- Directed by: Robert Bresson
- Written by: Robert Bresson Raymond Léopold Bruckberger Jean Giraudoux
- Produced by: Roger Richebé
- Starring: Renée Faure Jany Holt
- Cinematography: Philippe Agostini
- Edited by: Yvonne Martin
- Music by: Jean-Jacques Grünenwald
- Distributed by: Synops
- Release date: 23 June 1943;
- Running time: 80 minutes; 86 minutes (restored version)
- Country: France
- Language: French

= Angels of Sin =

Angels of Sin (French: Les Anges du péché) is a 1943 French film directed by Robert Bresson, in his feature directorial debut. Made in 1943, nine years after his comedy short Public Affairs, it was Bresson's only film released during the German occupation of France. Working titles included Bethany, and Bresson's favored title The Exchange, but producers felt these were not sensational enough.

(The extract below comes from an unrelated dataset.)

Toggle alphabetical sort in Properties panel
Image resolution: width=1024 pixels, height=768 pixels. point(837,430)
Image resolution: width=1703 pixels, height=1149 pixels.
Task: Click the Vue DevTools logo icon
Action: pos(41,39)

This film was made with a cast of professional actors, an aspect it shares with Bresson's next film, Les Dames du Bois de Boulogne, which would be his last done that way. Though usually seen as being the most "conventional" of Bresson's features, the religious subject matter and the directness of the film's style are seen by many as auspicious of the director's later work.

Bresson collaborated on the film's screenplay with Raymond Leopold Bruckberger, a Dominican priest, and the noted dramatist Jean Giraudoux, who received top billing on the film's posters above the then-unknown Bresson.

==Synopsis==
Anne-Marie (Renée Faure), a well–off young woman, decides to become a nun, joining a convent that rehabilitates female prisoners. Through their program, she meets a woman named Thérèse (Jany Holt) who refuses any help because she says she was innocent of the crime for which she was convicted. After being released from prison, Thérèse murders the man she feels is responsible for her imprisonment and comes to seek sanctuary from the law in the convent. Anne-Marie clashes with her sisters and elders over her zealousness to reform Thérèse, who manipulates and antagonizes her.

==Cast==
- Renée Faure as Anne-Marie Lamaury
- Jany Holt as Thérèse
- Sylvie as La prieure
- Mila Parély as Madeleine
- Marie-Hélène Dasté as Mère Saint-Jean
- Yolande Laffon as Madame Lamaury
- Paula Dehelly as Mère Dominique
- Silvia Monfort as Agnès
- Gilberte Terbois as Soeur Marie-Josèphe
- Louis Seigner as Le directeur de la prison
- Georges Colin as Le chef de la P.J.
- Geneviève Morel as Soeur Berthe
- Christiane Barry as Soeur Blaise
- Jean Morel as L'inspecteur de police

==Bressonian trademarks==
Though fairly conventional for its time in its approach to narrative filmmaking, Angels of Sin nonetheless contains elements which would later become common in Bresson's work, including a featuring of ellipsis: the shop owner is hardly visible throughout a sequence in which Thérèse buys a gun; there is also little context around the relationship of Thérèse and the man she murders (who, when shot, is only shown in silhouette). Additionally, the film has a prison setting, which would recur in the films A Man Escaped (1956), Pickpocket (1959), The Trial of Joan of Arc (1962), and L'Argent (1983). Lastly, the film ends with a shot of crossed hands being handcuffed: this form of close-up on hands became one of Bresson's most famous stylistic trademarks, and this particular arrangement of the cuffed hands is repeated in the aforementioned The Trial of Joan of Arc.

Though not a Bressonian trademark itself, the film also utilizes more fades to black than is common in other French films of the time, showing an early experimentation with film editing.